We have all been there: Too many things to do and not enough time, Commitments to your friends and family, or maybe the financial pressures of the world are weighing you down. I do not want to be a Debbie Downer, but sometimes life is just a full of crap gathering in a rusty pail. As you grow older, there are so many more responsibilities and challenges that come into your life. I think the biggest challenge is simply figuring out what to do with your life. This has been a big struggle for me and my husband lately. I believe we are blessed in many ways, but things just seem to be a big mess. I have no clue what type of career to have or what I should do for work. All my life I’ve really only wanted to be part of a family and have children of my own. I feel like that is what I have been called to.
Now, I’m sure there is someone out there reeling in shock that an educated woman would want to be a homemaker in this day and age. However, I cannot think of any greater joy than raising my own children. On top of that joyful thought, I think I could do well in many careers. I have a good education and have experience in many different fields. I have worked in ministry, worked in a library, worked as a copy-editor, and so many more areas. Despite this, I cannot help but feel lost in regards to where to go from here. Do I pursue the current masters degree I am in now? Do I pursue a different one? Do I start a family? Do I do nothing? All of these questions racing around make me question why God has yet to direct me. I have prayed for direction and yet I still feel lost. Does God always tell us what to do? Maybe that’s just it. Maybe God is open to all the ideas I have. Or maybe I am unwilling to listen.
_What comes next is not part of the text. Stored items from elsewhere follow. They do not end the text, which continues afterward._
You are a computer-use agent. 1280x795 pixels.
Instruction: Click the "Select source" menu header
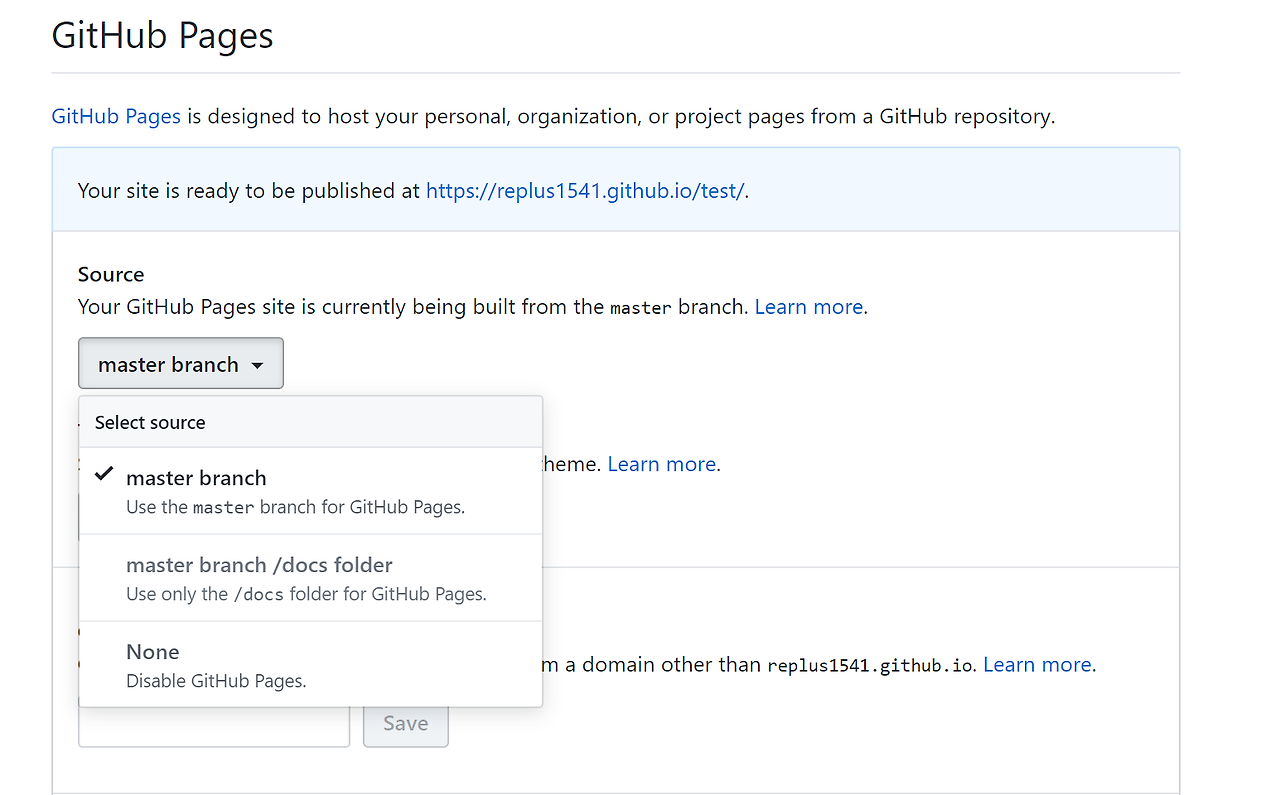[x=150, y=423]
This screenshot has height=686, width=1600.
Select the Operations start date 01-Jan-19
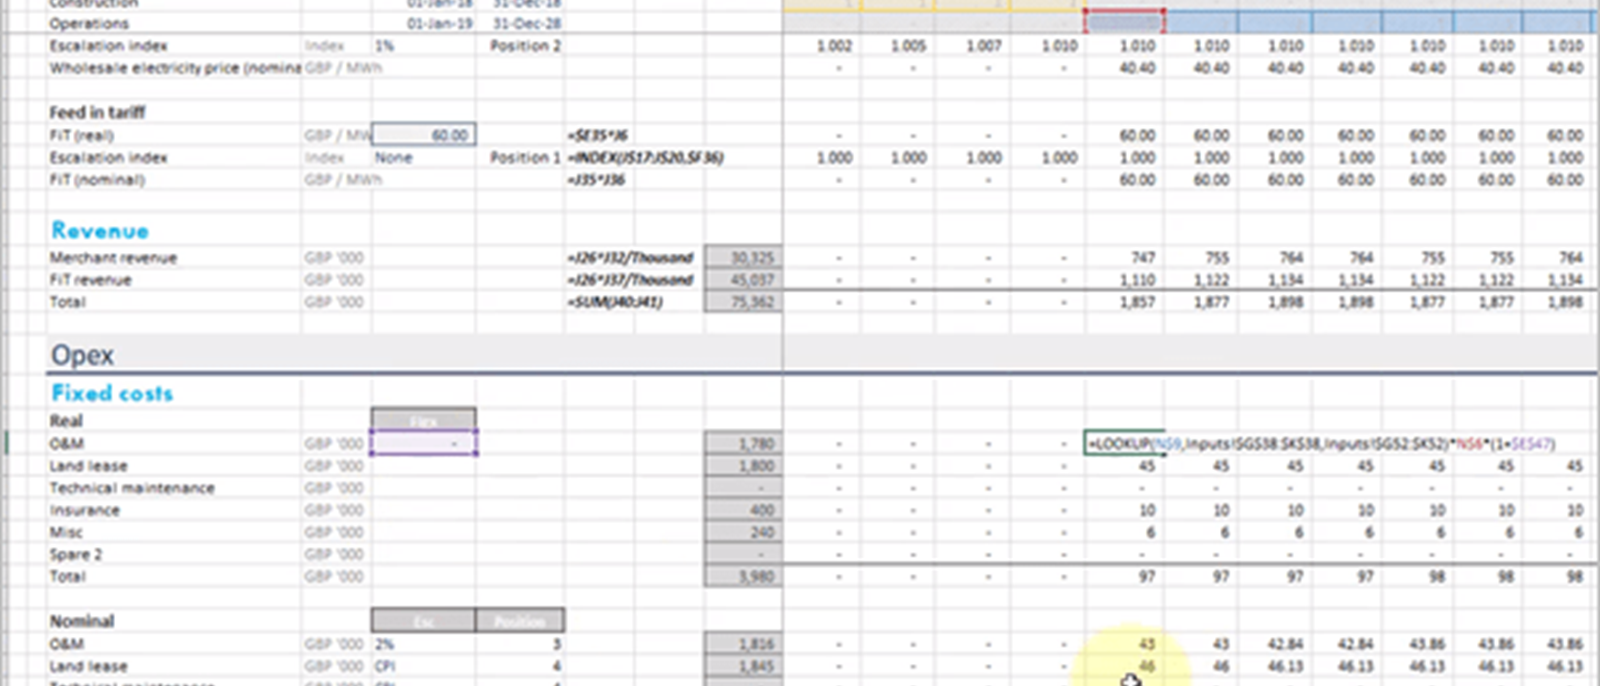pyautogui.click(x=439, y=23)
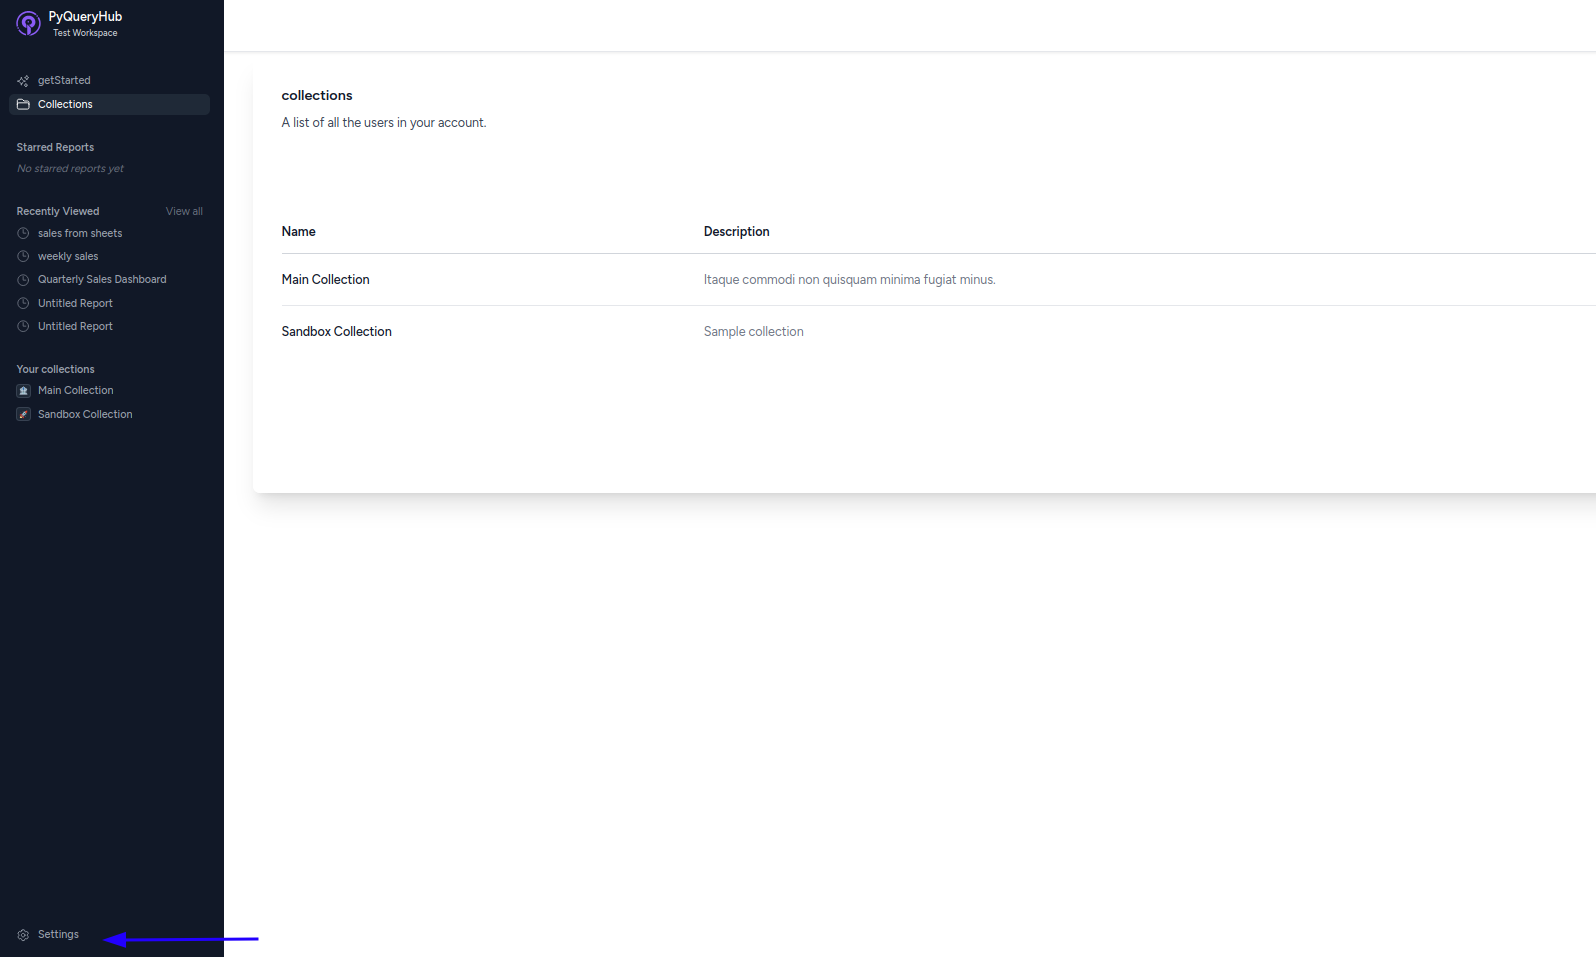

A lot of these feelings come down to being lost and a sense of hopelessness. It is very difficult to choose the “right” path to take when the world has so many different ideas of what success is. It is difficult to have a feeling of success when you have very little money and you are told financial freedom is success. It is so difficult to save and to get your life on track especially after accumulating school debt. Let me tell you, debt is one of the worst things you could do to yourself. I do believe having some debt from school is an investment, but it is still a very stressful experience. Given the rant above, what is success? Should I feel successful? Should I feel successful even if I have no idea what to do with my life?
I want to say yes, but I have no idea why. A roof over my head, food to eat, and people who care are successes in some sense. However, where is God in all this despair? Maybe He is the calming force that is telling me everything will be okay while that rusty pail is filling up. Whatever it is, I will hold onto that small cry of yes until I have the means to say I am successful for… Yes.